Report each line of the records below that contains the string "height".
---------- Provided entries ----------
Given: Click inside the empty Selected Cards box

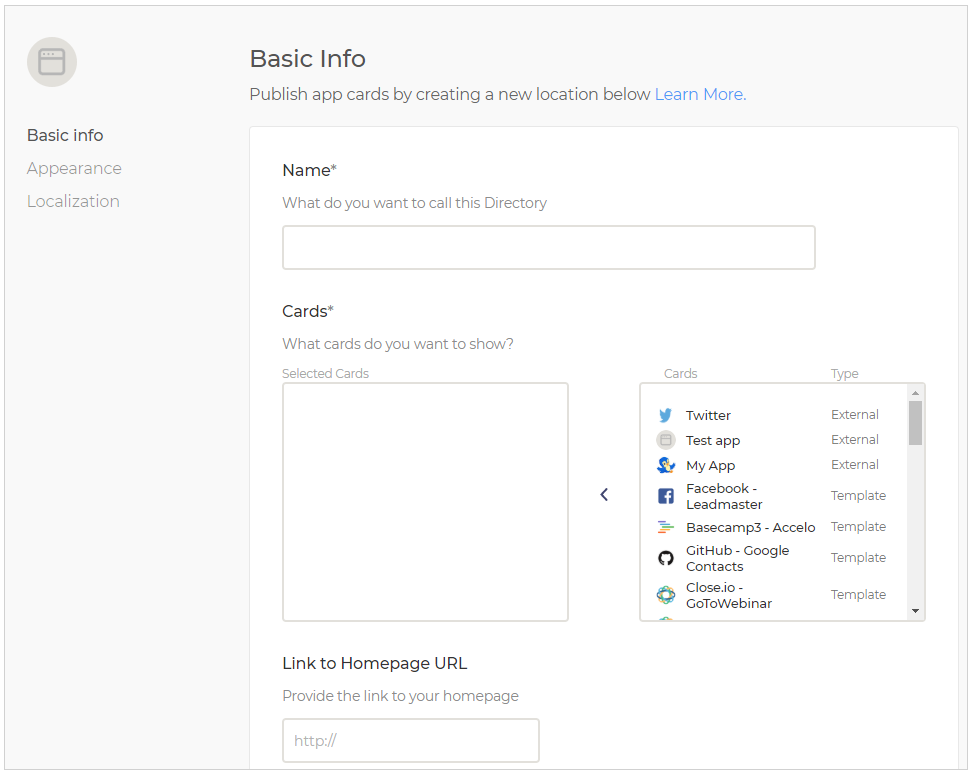Looking at the screenshot, I should click(x=424, y=500).
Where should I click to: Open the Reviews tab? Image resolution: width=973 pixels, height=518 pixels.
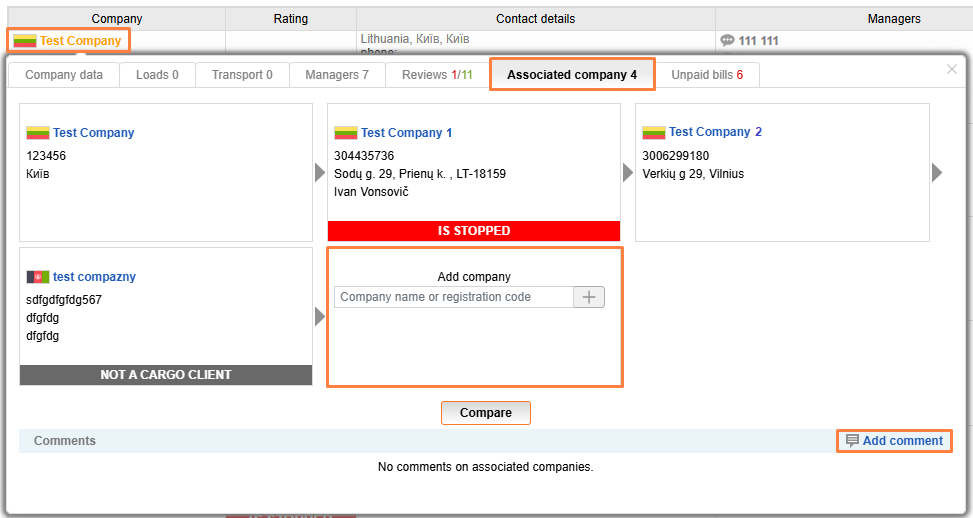(437, 75)
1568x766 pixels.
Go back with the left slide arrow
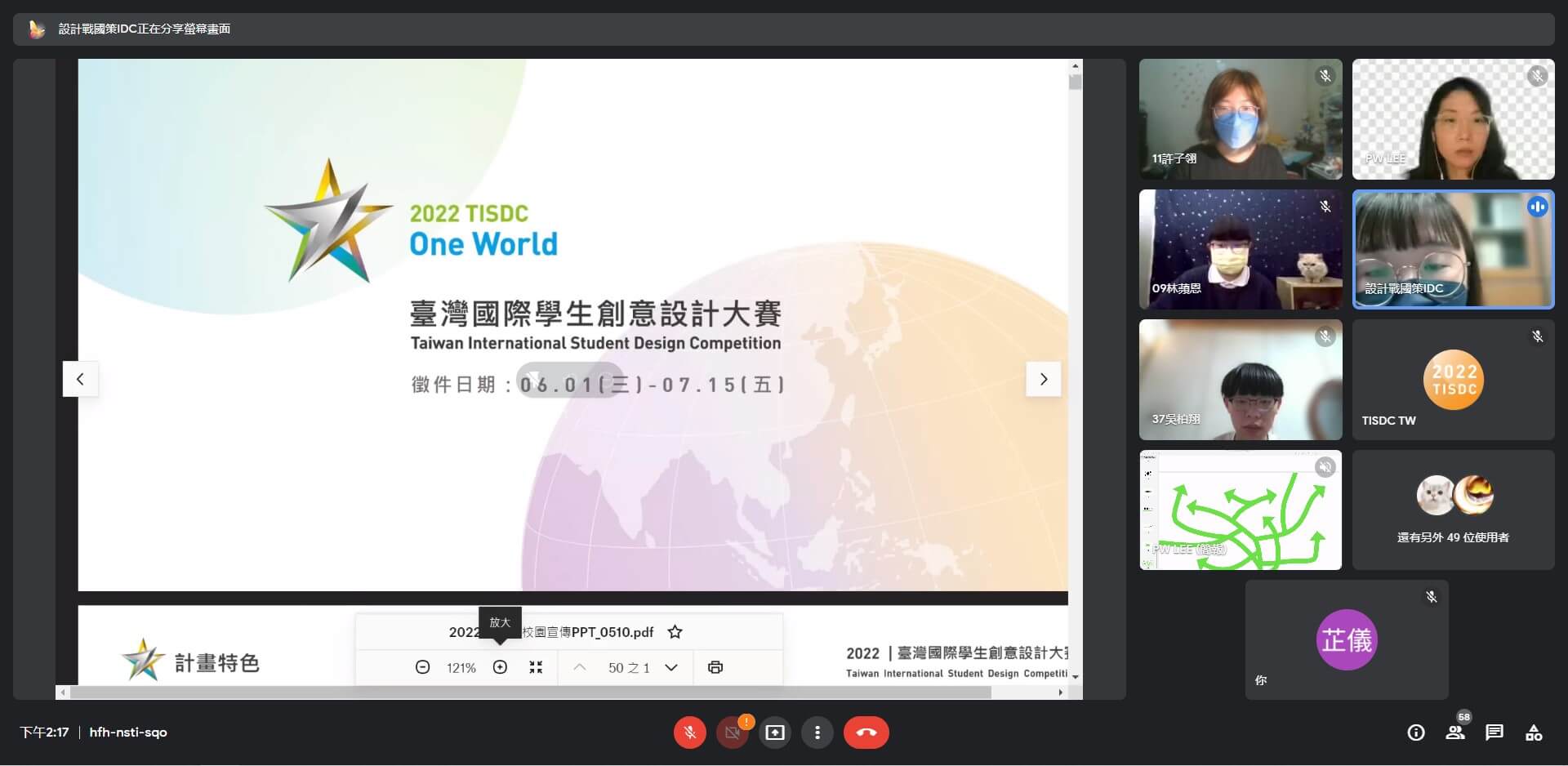pos(80,379)
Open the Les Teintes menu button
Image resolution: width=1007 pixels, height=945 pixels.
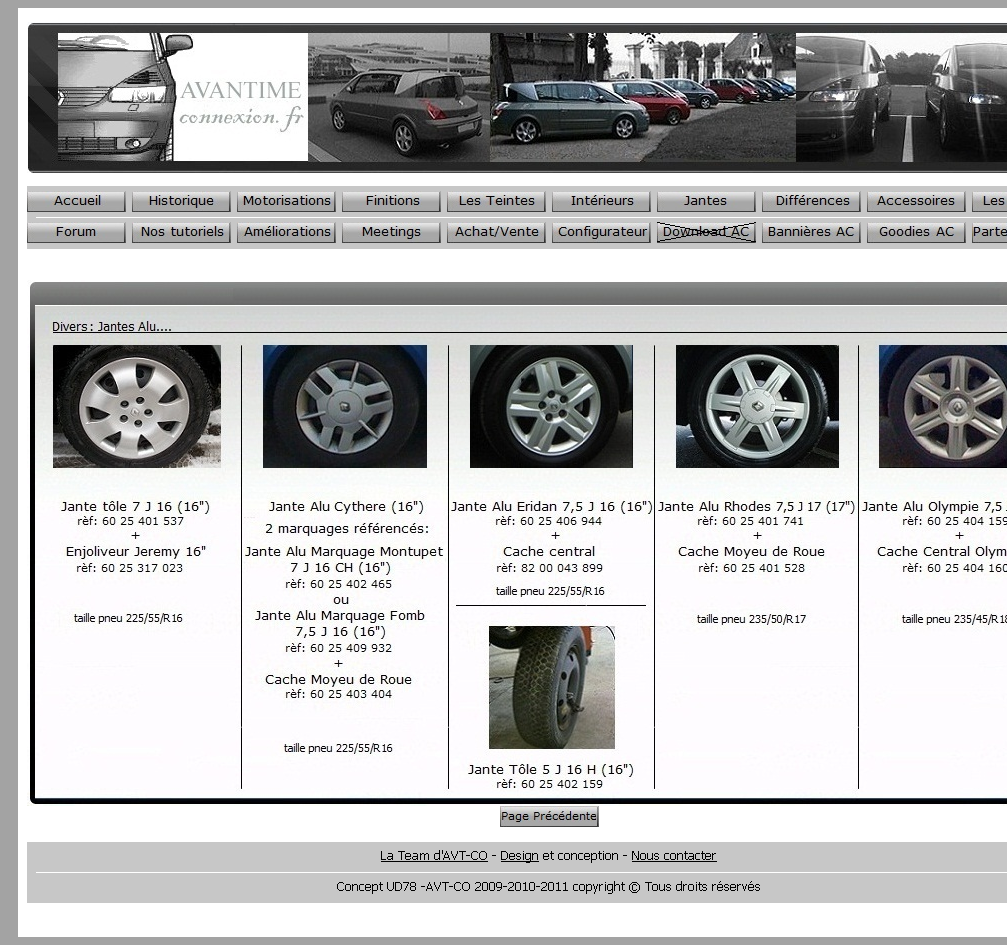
----------
- **Reply**:
Where should I click to: Open the Reviews tab? Image resolution: width=973 pixels, height=518 pixels.
Image resolution: width=1007 pixels, height=945 pixels.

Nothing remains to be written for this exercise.